──────── RECORDS FOR THIS EXERCISE ────────
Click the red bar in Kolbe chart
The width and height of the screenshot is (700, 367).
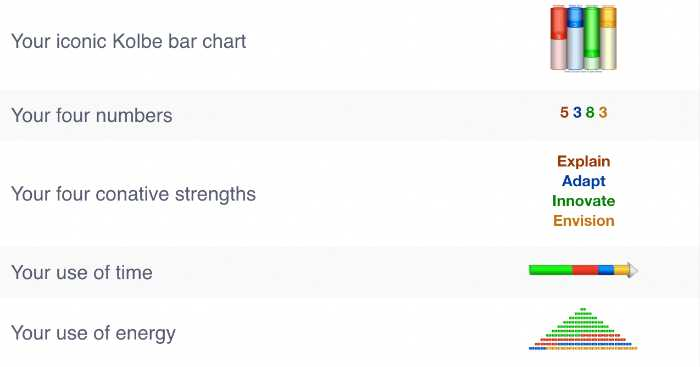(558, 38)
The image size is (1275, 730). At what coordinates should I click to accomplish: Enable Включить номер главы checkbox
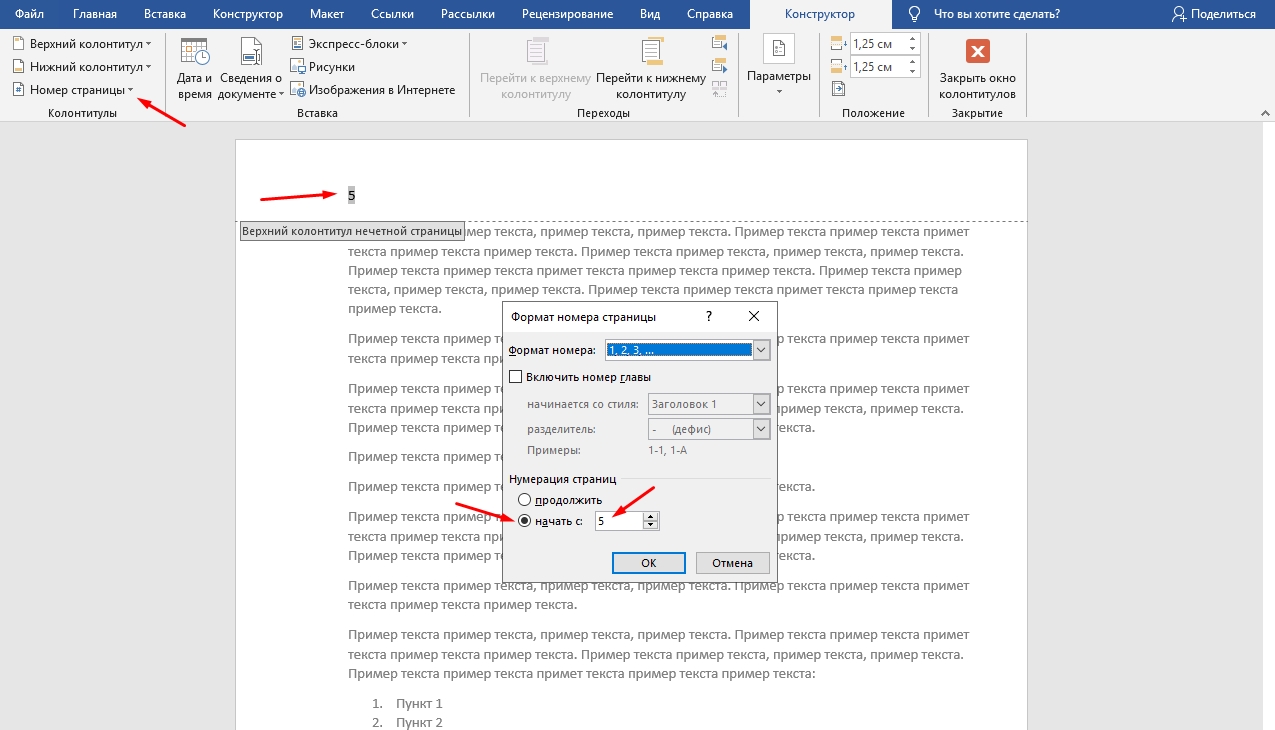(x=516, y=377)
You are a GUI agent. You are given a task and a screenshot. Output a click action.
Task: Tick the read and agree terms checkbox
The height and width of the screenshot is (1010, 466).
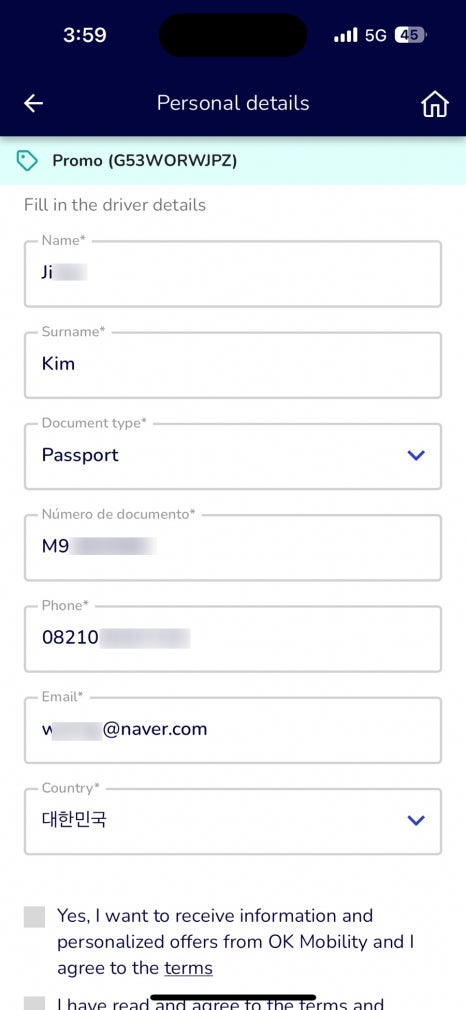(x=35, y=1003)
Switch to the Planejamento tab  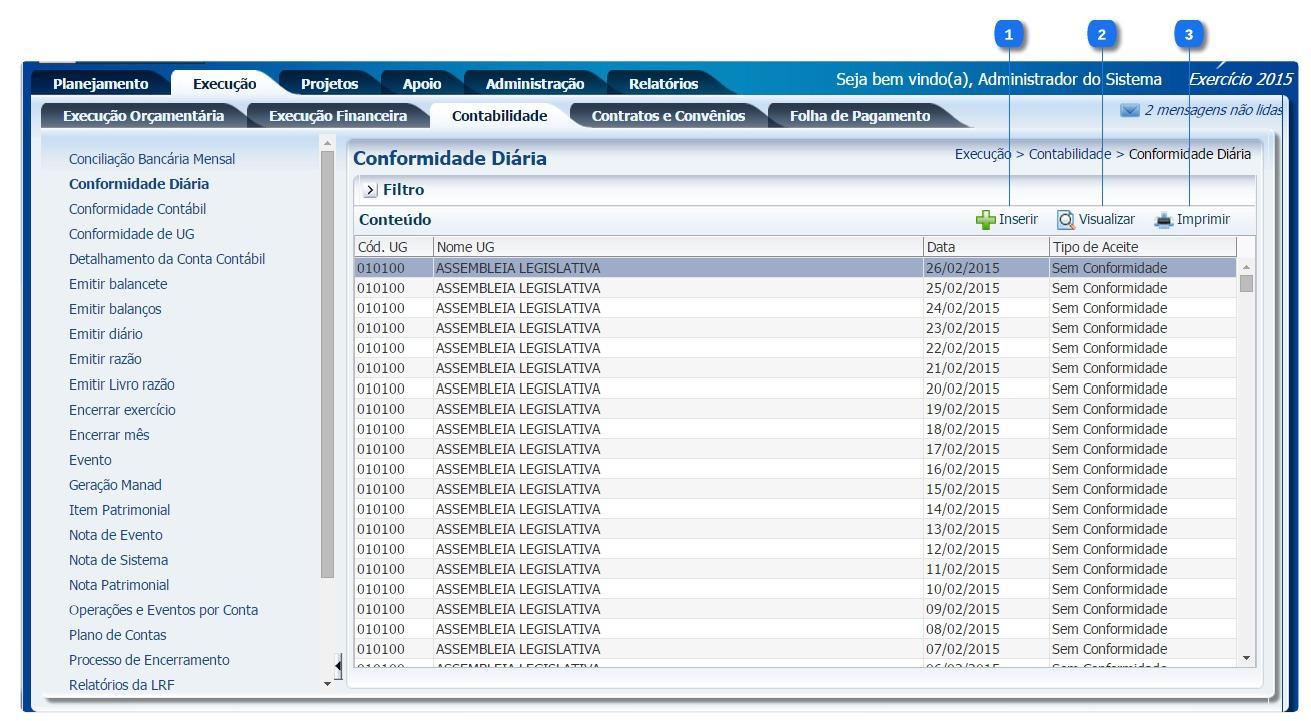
────────
== EXERCISE DESCRIPTION ==
The lines from the one containing "You are a GUI" through the last line above are to be repeated exactly, and only those. Any pictures must be left out.

== FINAL ANSWER ==
You are a GUI agent. You are given a task and a screenshot. Output a click action.
Task: Tick the read and agree terms checkbox
The height and width of the screenshot is (1010, 466).
(x=35, y=1003)
Switch to the Planejamento tab  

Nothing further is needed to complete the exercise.